Mai nessuno ha scoperto il suo segreto, Bobo se lo porta a casa ridacchiando tutti i giorni.
E quando Erminio lo costringe a fare orari da Cayenna, lui è lì che pensa a Maria, la vedova col vestito rosso, pensa al momento in cui lei aprirà il suo pacchetto di pastarelle, a casa, e farà festa, facendo mmmmhhhhh mentre mangia, come fanno i poveri.

            E voi che mangiate le pastarelle, pensateci, se siete ricchi. Se c’è Bobo nel retrobottega, sappiate che quelle pastarelle sono fatte con le polveri.
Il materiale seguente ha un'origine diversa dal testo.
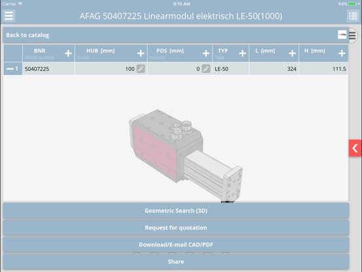Expand the POS column with plus
362x272 pixels.
[x=206, y=53]
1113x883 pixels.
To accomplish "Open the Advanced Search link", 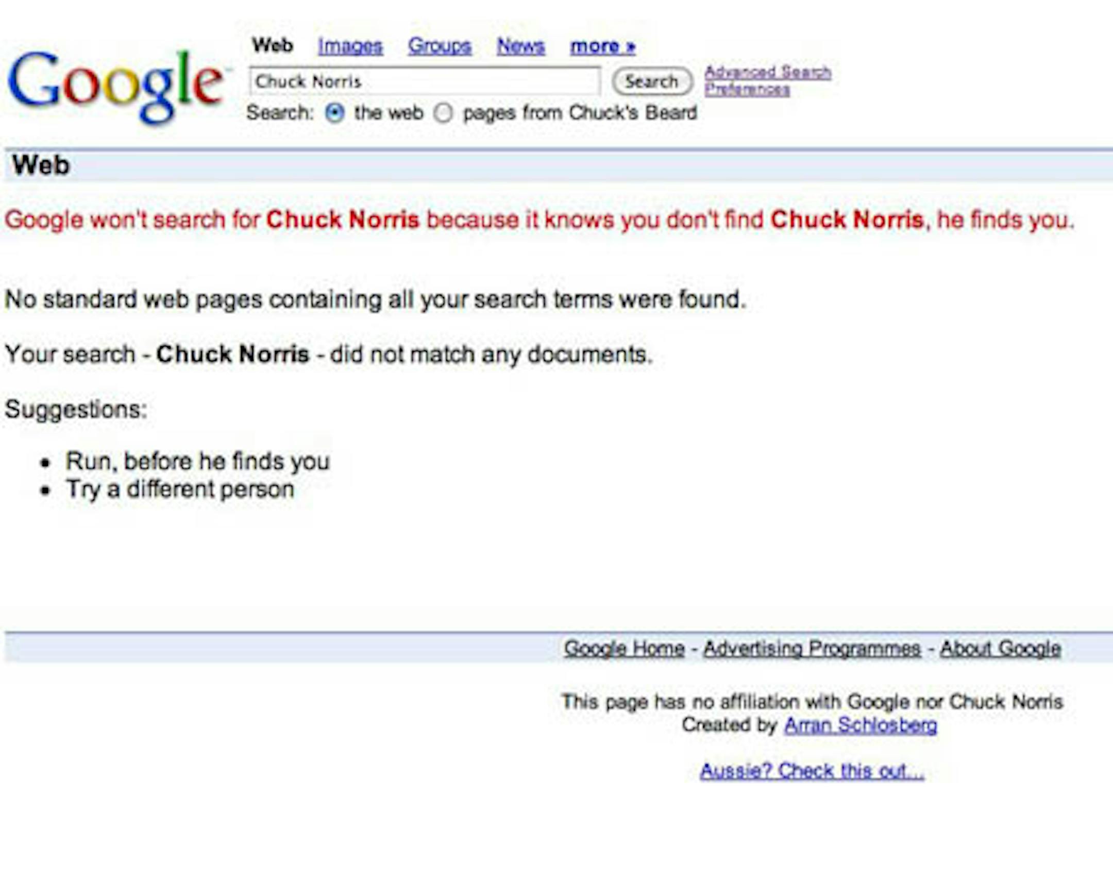I will [x=768, y=72].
Ma se siete poveri…. ah! allora gusterete uova e zuccheri pregiati, dolci al sapore di marzapane, e impasti con zenzero e cannella. Bobo è lì dietro, che sogna mentre cucina, sogna il momento in cui Maria, la bella vedova, gli lancerà uno sguardo ammiccante dai vetri. Uno sguardo che dice: “Io ho capito!”